### Exercise description
Return the lines from the start of the records through the line containing "click(x=382, y=130)", with no changes.

Target position records

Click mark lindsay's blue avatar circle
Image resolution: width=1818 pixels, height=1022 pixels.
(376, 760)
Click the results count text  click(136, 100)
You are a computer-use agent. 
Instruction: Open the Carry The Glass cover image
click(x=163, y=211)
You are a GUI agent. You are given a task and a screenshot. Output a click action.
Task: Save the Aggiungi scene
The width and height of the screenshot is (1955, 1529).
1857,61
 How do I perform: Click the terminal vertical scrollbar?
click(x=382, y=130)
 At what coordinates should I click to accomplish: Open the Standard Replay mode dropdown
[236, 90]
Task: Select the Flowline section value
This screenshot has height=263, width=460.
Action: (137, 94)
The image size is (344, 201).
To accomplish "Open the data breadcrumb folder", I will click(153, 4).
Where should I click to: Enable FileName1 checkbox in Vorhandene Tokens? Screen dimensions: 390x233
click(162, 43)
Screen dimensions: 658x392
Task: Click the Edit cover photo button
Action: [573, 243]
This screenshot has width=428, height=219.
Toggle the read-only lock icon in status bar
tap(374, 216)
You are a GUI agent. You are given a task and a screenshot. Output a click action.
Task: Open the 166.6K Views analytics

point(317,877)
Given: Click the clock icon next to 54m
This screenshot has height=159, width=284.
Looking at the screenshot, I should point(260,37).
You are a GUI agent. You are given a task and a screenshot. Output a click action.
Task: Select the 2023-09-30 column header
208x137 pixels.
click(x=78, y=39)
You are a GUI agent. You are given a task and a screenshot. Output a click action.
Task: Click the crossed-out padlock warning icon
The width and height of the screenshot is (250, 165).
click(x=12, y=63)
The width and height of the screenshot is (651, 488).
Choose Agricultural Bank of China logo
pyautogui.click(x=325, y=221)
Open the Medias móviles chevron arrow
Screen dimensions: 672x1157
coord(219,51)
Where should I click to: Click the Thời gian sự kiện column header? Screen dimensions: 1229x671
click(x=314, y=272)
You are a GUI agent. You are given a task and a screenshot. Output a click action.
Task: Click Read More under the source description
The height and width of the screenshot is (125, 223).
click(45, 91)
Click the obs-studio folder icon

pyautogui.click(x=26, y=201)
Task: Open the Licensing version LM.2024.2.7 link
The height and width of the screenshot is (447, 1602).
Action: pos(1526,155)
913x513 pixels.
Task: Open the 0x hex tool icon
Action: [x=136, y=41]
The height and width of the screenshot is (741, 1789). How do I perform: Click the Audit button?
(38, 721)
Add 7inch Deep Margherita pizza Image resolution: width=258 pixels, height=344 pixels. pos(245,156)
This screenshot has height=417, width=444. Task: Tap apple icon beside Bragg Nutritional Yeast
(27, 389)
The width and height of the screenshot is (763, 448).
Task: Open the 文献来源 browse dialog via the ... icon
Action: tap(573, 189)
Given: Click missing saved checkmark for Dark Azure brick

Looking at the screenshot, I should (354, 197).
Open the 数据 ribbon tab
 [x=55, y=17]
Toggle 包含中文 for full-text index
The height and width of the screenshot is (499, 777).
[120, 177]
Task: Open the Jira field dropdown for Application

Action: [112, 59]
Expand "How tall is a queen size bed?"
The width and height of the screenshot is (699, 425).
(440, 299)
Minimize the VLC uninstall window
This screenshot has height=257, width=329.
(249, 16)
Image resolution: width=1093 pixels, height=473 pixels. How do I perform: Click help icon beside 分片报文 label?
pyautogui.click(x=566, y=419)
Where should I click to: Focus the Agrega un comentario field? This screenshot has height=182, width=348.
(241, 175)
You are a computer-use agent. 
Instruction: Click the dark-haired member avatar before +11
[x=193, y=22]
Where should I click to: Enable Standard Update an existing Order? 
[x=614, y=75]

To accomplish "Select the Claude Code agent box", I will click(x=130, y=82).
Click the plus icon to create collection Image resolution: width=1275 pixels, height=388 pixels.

### Final result
Click mark lindsay's blue avatar circle
Image resolution: width=1818 pixels, height=1022 pixels.
(376, 760)
Click the results count text  click(136, 100)
You are a computer-use agent. 
Instruction: Open the Carry The Glass cover image
click(x=163, y=211)
You are a GUI agent. You are given a task and a screenshot. Output a click action.
Task: Save the Aggiungi scene
The width and height of the screenshot is (1955, 1529).
1857,61
 How do I perform: Click the terminal vertical scrollbar?
click(x=382, y=130)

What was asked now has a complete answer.